### DIRECTIONS FOR THIS TASK:
Please reproduce the lines below word for word, leaving out the pictures.
== EXTRACTED MATERIAL ==
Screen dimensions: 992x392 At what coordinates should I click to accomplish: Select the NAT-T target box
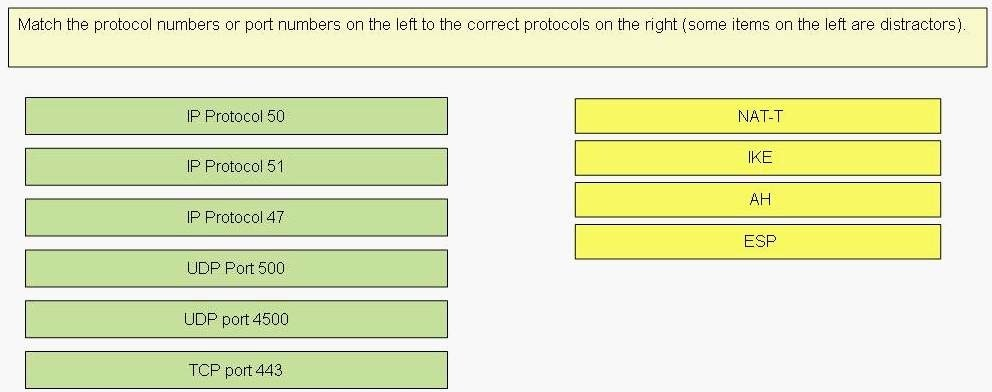(x=757, y=116)
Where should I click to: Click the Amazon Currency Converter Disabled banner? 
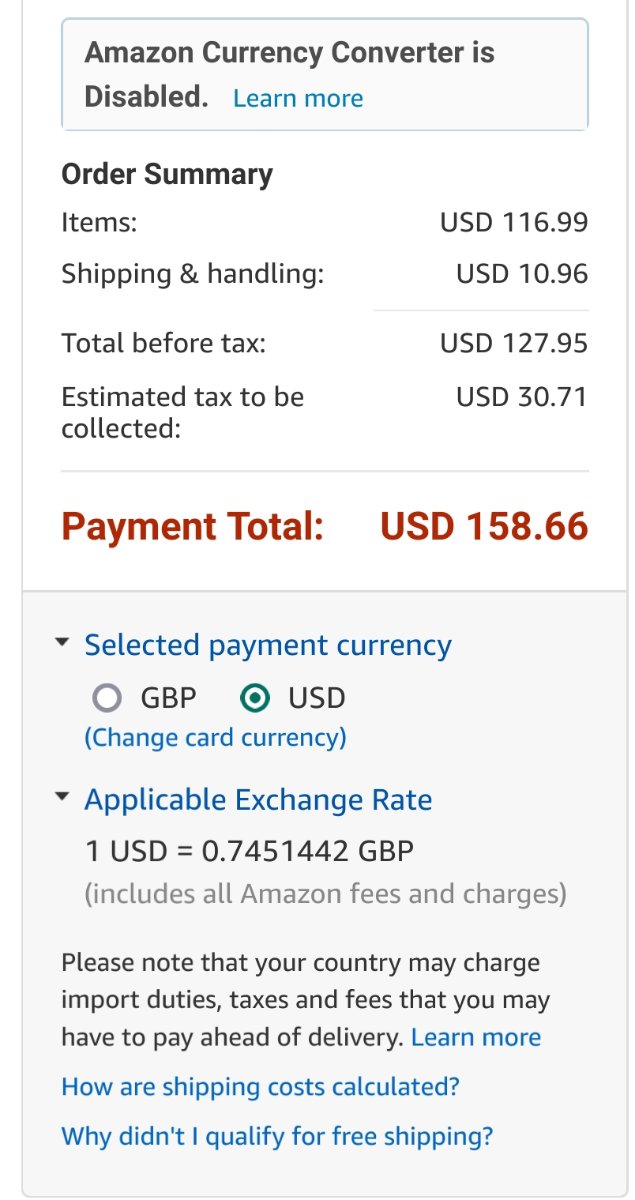325,74
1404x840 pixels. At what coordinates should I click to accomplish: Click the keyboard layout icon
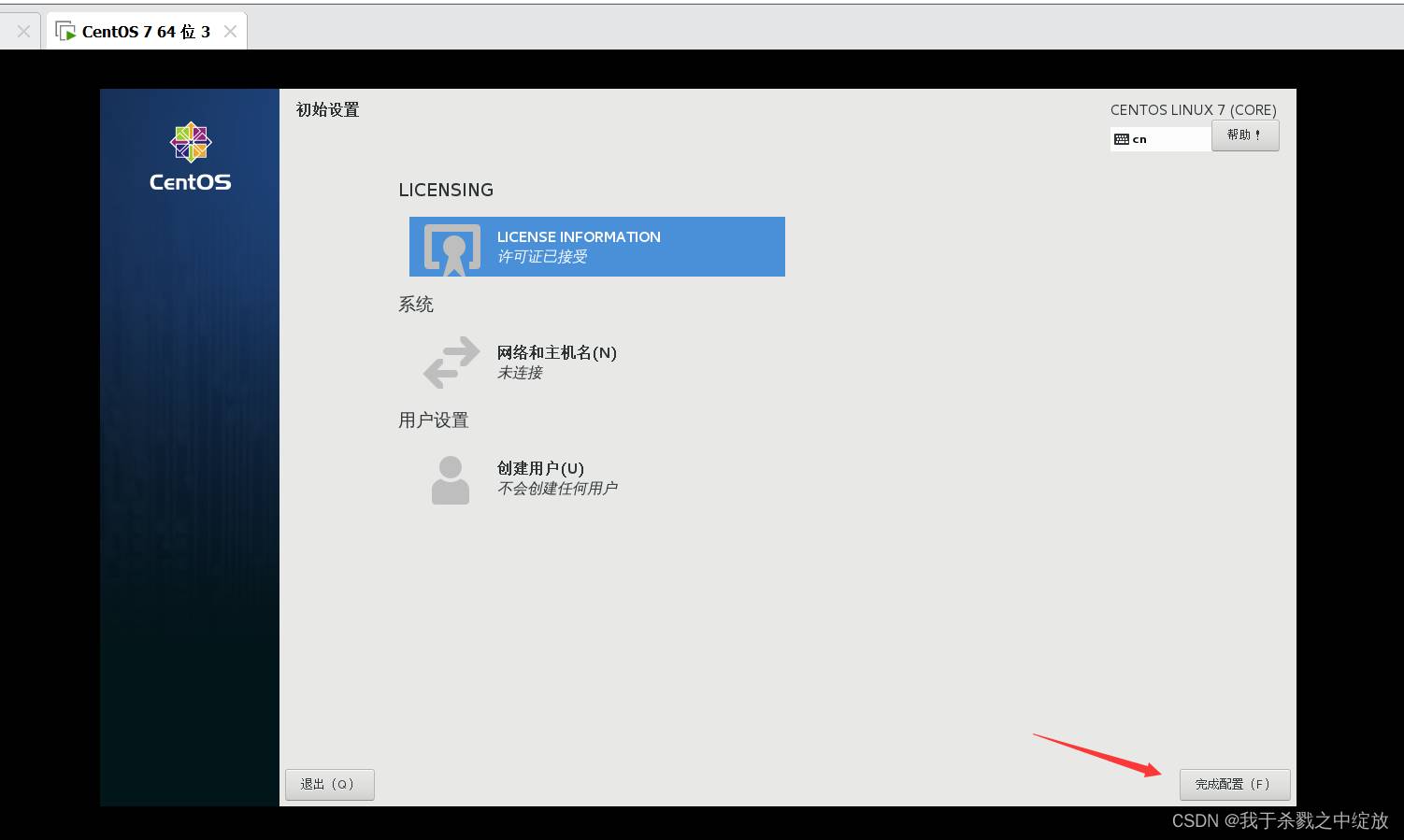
===
### EXERCISE ANSWER:
Screen dimensions: 992x392 At what coordinates should I click to accomplish: Select the NAT-T target box
(x=757, y=116)
Where should I click to: Click the Amazon Currency Converter Disabled banner? 
325,74
1404x840 pixels. At what coordinates should I click to accomplish: Click the keyboard layout icon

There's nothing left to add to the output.